Show, Don’t Tell


2610_001Original photo by Dorothea Lange: here


It’s one thing to read about the Great Depression and the desperation, the families being upheaved from the only home they’ve ever known, the poverty. It’s another thing to see it all manifested in front of your eyes. Dorothea Lange, a documentary photographer, travelled the country taking photos of the impacts the Great Depression caused, and now we can analyse them and really see what was happening at the time. These photos can also help us understand the situation in John Steinbeck‘s novella Of Mice and Men. 

There is a very somber and depressing mood in this photo, what with the content, an Oklahoma farm family travelling to California to find work, and the other visual elements Lange captured on camera. The family’s clothes are dirty and worn-out, the eldest child doesn’t have shoes on while the other child is missing a shoe, their luggage is battered and very small for a family of four, and there isn’t much unity in the photo as the dominant element, the family, seem to be displaced and lost. This really shows the hardships they must have experienced as migrant workers; working extremely hard a day or two for pay just enough to get the gas and food until the next stop. The children probably don’t have shoes on because the parents don’t have enough money to buy new ones, and their suitcase is like that as a result of hard travel without many belongings to carry in it.

This situation was happening to many farmers at the time, and can be seen in Of Mice and Men happening to George and Lennie, ” ‘They come to a ranch an’ work up a stake and then they go inta town and blow their stake, and the first thing you know they’re poundin’ their tail on some other ranch. They ain’t got nothing to look forward to’ ” (Steinbeck 13). Travelling days to get to a new ranch and earn a meager salary, only to spend it and do it all over again. 

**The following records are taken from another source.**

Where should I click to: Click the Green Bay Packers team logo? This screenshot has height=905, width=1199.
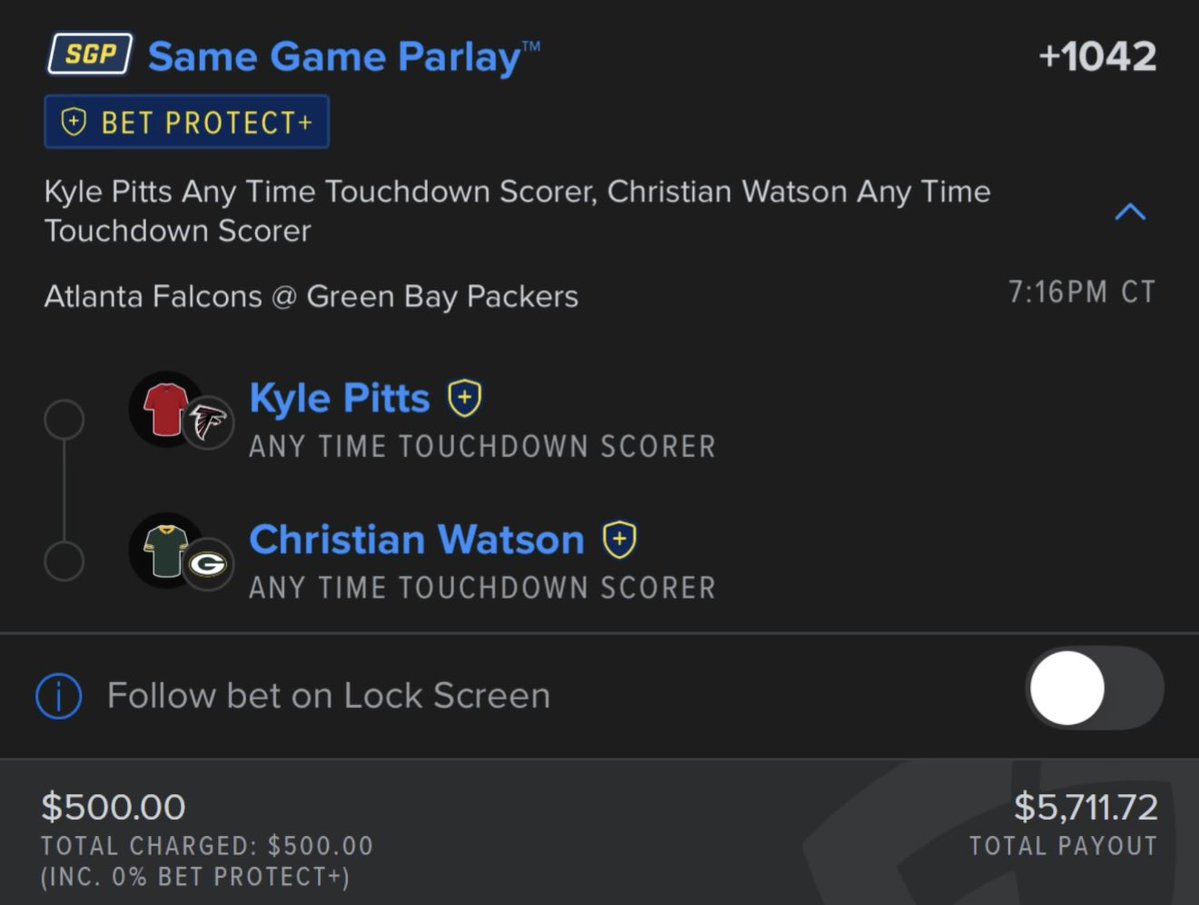pyautogui.click(x=208, y=564)
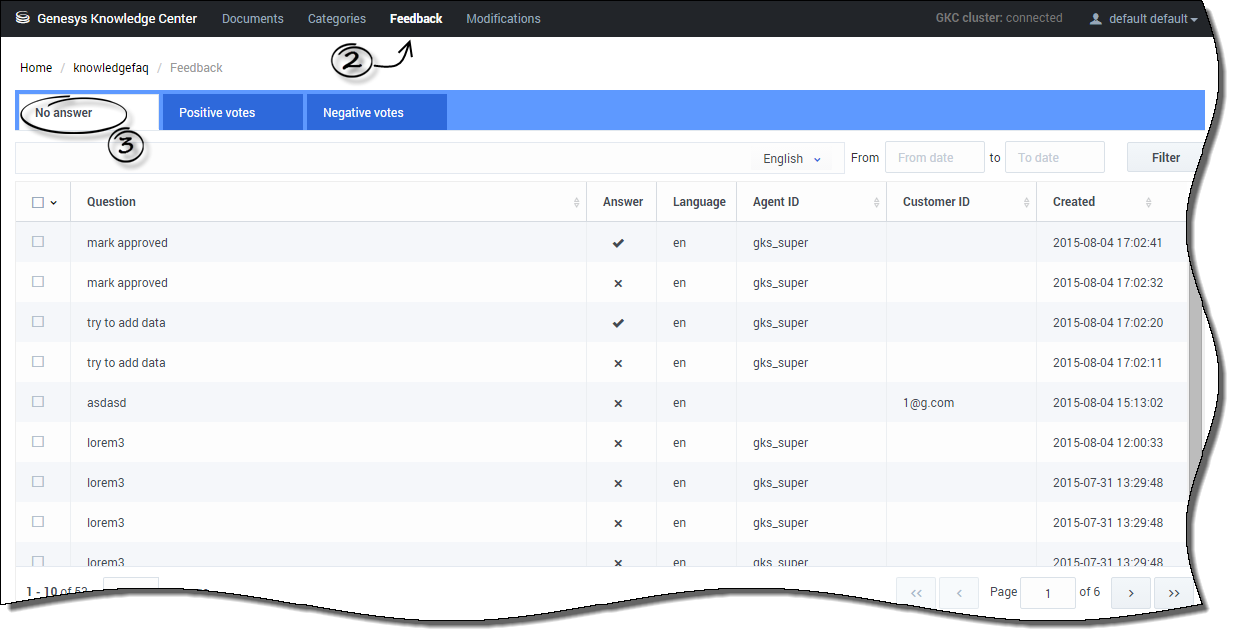The image size is (1235, 637).
Task: Open the bulk selection dropdown arrow
Action: click(54, 203)
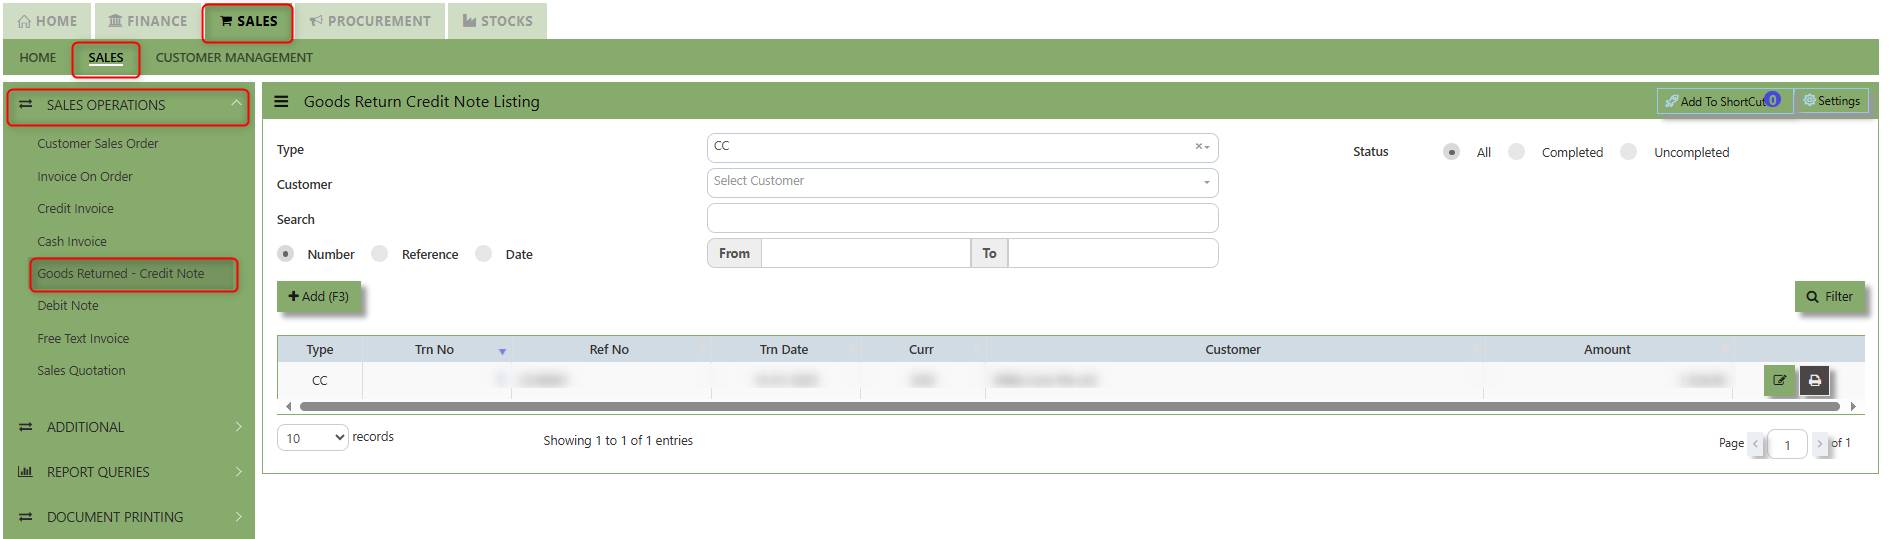Click the print icon in the CC row
Screen dimensions: 1890x539
[x=1814, y=381]
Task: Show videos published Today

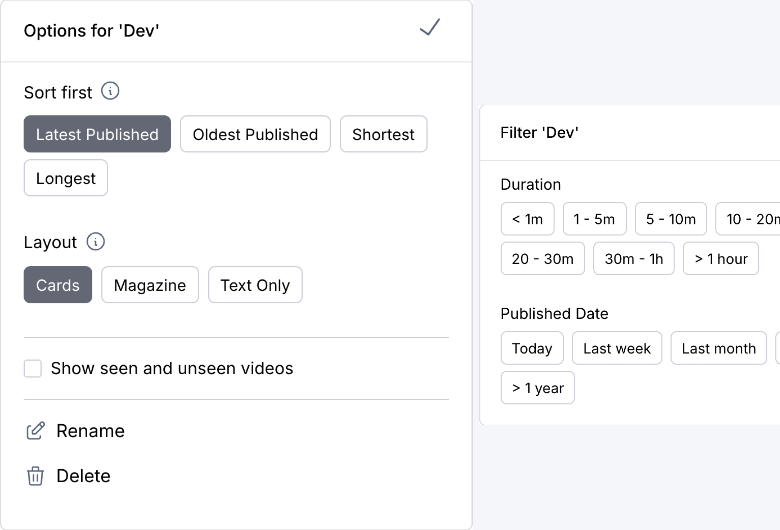Action: point(531,348)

The background also contributes to the mood and the story the photo is telling. The shabby buildings seem to be abandoned, the empty highway frames the photo with absolutely no signs of life other than the family, and there is a tossed out brick lying on the side of the road. This tells us that because of the Great Depression, people have abandoned their homes and upkeep of the highway has been neglected. This photo tells us so much without words, literally showing what life during the Great Depression was like instead of telling us.